Problem requirements » Below are records; reproduce exactly the lines from the one that has "Android 13 (9, 2408)" through the one that has "Chrome (7, 2519)", ends included, and nothing more.

Input »
#####

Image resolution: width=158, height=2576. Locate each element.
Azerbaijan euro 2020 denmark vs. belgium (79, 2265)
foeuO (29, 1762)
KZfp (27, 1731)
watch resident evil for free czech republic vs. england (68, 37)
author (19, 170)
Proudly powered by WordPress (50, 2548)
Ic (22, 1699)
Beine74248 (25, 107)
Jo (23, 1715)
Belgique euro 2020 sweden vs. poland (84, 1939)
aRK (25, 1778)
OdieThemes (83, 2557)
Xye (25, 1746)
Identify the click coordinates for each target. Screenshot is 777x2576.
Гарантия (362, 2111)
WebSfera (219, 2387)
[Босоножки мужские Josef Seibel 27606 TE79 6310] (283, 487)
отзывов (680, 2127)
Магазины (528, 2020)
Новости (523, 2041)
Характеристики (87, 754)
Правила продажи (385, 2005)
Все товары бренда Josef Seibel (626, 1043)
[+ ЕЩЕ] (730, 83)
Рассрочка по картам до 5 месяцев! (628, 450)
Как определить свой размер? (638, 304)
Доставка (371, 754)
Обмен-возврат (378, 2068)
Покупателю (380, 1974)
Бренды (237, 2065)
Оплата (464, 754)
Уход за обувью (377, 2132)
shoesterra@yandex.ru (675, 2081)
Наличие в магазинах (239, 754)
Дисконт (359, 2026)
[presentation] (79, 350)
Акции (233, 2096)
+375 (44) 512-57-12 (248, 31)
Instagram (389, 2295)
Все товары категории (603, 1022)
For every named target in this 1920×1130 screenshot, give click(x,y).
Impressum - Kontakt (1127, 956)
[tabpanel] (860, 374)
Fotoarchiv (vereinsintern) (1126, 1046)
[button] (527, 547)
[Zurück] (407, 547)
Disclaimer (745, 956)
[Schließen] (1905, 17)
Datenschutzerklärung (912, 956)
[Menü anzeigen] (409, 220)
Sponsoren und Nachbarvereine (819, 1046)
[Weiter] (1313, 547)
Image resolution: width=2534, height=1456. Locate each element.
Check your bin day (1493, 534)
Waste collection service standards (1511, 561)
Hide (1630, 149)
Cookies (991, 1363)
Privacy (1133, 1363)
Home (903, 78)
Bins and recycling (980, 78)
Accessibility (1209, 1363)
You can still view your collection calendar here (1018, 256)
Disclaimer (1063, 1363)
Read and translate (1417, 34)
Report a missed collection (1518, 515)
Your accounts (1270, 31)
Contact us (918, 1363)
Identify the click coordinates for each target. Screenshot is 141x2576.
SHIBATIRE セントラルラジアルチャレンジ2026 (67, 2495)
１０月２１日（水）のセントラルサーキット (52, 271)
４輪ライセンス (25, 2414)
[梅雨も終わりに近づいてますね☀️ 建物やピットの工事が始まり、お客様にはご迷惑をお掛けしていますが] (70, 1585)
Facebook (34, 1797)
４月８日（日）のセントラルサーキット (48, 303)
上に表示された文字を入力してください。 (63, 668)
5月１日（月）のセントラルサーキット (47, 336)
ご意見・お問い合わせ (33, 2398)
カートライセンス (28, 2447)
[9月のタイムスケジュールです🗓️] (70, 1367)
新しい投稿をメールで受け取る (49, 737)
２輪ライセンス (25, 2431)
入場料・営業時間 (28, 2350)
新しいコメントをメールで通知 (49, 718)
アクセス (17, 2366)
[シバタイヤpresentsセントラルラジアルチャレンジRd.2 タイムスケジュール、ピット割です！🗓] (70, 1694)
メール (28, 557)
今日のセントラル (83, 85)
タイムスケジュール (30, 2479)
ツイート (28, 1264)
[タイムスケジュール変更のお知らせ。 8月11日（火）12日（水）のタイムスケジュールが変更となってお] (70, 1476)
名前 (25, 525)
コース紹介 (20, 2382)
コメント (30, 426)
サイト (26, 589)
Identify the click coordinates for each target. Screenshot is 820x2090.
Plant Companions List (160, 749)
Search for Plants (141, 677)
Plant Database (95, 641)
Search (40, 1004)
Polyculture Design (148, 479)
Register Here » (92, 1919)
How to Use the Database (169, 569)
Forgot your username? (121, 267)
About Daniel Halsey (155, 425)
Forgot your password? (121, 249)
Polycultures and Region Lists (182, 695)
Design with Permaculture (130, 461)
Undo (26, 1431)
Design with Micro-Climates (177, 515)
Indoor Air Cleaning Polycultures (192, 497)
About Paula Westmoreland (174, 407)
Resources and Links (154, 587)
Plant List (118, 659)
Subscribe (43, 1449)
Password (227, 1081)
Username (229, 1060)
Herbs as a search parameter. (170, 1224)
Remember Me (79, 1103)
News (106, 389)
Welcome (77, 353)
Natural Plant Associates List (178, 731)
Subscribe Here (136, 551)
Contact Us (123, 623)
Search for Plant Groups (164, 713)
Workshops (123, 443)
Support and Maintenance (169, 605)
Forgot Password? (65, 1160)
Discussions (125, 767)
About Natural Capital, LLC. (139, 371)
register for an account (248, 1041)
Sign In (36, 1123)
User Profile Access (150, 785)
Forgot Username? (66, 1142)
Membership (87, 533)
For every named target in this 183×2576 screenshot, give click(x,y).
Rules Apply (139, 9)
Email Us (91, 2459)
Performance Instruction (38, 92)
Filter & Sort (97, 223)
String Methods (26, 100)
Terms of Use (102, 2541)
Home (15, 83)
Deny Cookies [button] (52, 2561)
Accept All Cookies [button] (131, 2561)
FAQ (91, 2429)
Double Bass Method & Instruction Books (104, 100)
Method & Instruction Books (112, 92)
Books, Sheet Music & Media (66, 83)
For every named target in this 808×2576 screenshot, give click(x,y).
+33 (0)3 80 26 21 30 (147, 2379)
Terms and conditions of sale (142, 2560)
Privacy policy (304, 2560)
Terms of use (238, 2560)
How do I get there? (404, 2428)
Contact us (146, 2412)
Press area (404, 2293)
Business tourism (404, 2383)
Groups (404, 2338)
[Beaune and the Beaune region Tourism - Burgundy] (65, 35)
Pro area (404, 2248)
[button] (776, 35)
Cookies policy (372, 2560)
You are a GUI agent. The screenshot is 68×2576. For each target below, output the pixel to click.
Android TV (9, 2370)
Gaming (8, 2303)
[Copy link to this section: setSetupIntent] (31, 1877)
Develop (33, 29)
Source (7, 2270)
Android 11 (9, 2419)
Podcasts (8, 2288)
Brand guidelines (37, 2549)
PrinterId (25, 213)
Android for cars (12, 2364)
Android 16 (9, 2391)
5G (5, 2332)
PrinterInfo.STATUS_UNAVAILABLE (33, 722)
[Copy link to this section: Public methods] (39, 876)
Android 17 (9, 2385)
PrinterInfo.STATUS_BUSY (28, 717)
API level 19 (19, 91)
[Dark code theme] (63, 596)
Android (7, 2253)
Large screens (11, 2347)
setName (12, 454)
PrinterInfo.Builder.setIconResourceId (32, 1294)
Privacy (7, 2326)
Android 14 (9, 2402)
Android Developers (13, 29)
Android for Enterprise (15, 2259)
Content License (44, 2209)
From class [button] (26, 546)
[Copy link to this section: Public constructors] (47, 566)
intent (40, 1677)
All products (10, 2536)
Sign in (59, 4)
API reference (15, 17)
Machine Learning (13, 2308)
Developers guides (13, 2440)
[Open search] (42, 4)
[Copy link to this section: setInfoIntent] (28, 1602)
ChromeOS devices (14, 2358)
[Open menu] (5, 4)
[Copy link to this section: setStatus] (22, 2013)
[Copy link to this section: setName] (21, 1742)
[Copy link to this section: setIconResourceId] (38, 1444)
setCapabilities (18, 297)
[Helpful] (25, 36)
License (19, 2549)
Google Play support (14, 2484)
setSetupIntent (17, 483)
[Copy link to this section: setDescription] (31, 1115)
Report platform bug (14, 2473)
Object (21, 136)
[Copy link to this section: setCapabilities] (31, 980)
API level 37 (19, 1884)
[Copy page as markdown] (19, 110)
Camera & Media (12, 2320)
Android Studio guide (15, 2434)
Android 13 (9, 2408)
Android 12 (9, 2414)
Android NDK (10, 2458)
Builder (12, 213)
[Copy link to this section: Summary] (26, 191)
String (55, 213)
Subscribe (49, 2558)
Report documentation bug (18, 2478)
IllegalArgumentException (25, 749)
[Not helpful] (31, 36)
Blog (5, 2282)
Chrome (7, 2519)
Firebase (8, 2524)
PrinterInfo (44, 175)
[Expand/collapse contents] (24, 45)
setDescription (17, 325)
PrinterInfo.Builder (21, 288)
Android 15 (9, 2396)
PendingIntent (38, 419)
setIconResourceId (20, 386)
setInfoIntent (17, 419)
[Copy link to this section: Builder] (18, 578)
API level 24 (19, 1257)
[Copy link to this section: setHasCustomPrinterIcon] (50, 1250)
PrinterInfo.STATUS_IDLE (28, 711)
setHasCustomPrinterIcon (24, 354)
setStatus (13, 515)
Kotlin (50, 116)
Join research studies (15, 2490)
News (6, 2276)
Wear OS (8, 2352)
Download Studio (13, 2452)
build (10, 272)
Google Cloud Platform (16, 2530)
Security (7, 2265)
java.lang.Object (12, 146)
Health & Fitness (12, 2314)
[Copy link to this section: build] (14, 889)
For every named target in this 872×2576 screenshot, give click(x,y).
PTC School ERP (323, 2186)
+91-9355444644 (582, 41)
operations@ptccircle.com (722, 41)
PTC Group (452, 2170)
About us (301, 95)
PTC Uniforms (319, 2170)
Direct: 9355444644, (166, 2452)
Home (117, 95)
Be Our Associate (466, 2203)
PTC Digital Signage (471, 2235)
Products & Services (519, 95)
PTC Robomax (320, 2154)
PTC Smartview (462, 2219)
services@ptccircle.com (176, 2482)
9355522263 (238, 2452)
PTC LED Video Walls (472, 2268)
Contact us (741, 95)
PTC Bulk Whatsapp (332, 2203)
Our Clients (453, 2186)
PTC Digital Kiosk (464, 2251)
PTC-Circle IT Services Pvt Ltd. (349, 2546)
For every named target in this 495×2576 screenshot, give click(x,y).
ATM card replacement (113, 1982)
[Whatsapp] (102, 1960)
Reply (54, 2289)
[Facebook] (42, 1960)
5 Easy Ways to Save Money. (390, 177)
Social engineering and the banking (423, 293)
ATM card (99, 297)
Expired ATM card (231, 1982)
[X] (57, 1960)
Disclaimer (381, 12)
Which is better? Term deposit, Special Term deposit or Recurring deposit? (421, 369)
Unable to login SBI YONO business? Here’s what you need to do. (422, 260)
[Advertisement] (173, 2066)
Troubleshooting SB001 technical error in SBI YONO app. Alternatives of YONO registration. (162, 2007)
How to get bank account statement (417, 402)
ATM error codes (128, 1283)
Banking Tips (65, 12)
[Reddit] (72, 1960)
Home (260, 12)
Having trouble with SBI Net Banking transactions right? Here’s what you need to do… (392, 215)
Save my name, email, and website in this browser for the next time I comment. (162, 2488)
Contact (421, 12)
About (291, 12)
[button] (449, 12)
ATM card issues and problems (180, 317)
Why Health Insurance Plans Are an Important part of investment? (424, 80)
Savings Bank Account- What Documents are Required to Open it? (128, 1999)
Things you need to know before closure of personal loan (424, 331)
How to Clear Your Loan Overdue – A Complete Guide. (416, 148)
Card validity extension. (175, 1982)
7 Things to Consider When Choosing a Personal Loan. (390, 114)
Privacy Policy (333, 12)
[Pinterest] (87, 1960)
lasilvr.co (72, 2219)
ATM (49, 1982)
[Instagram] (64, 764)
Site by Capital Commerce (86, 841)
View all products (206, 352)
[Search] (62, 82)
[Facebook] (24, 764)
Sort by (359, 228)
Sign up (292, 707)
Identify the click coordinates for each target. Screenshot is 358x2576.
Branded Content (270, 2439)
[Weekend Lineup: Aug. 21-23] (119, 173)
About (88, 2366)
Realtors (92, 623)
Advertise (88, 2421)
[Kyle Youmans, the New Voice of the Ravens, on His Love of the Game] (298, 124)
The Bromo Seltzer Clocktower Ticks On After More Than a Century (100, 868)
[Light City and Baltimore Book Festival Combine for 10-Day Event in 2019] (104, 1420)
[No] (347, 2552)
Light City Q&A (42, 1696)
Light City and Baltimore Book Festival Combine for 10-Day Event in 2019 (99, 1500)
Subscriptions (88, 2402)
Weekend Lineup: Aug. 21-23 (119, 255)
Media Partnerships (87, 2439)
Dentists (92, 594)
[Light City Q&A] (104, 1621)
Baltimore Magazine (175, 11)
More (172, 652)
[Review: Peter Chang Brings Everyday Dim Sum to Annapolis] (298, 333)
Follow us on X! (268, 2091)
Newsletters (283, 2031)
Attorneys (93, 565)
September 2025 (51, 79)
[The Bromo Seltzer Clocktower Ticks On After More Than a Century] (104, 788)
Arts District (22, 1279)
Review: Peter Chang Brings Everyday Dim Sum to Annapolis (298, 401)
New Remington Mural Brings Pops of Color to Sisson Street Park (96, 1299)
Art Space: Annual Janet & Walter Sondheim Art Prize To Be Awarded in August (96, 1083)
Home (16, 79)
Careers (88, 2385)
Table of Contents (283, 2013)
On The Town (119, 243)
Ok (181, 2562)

#####

Your solution »
Android 13 (9, 2408)
Android 12 (9, 2414)
Android NDK (10, 2458)
Builder (12, 213)
[Copy link to this section: Summary] (26, 191)
String (55, 213)
Subscribe (49, 2558)
Report documentation bug (18, 2478)
IllegalArgumentException (25, 749)
[Not helpful] (31, 36)
Blog (5, 2282)
Chrome (7, 2519)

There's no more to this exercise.